======== SUPPLIED RECORDS
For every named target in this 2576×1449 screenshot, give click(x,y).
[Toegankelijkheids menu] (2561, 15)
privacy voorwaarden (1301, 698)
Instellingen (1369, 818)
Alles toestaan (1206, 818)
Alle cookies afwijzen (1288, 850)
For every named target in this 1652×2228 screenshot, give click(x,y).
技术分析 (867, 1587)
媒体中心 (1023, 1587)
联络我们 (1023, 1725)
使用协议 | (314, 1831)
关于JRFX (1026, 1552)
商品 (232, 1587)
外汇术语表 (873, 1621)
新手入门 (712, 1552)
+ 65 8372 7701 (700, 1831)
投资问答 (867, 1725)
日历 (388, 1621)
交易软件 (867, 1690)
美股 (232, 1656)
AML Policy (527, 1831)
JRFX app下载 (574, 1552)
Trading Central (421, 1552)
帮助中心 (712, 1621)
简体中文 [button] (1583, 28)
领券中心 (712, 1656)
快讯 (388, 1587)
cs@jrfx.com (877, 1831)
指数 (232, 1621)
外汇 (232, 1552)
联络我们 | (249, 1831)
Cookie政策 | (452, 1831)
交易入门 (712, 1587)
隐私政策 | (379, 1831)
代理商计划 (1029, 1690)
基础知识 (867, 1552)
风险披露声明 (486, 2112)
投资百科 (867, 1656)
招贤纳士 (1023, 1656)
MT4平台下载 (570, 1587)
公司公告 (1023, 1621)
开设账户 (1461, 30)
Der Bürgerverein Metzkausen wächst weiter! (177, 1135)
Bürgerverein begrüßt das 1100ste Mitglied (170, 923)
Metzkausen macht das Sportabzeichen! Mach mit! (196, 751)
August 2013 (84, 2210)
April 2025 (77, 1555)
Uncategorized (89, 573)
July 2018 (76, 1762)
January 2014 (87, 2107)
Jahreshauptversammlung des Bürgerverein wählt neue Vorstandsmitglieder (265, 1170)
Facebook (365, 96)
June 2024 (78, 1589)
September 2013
================
Across the entries, how many lines include the string "target"? The answer should be only a number.

2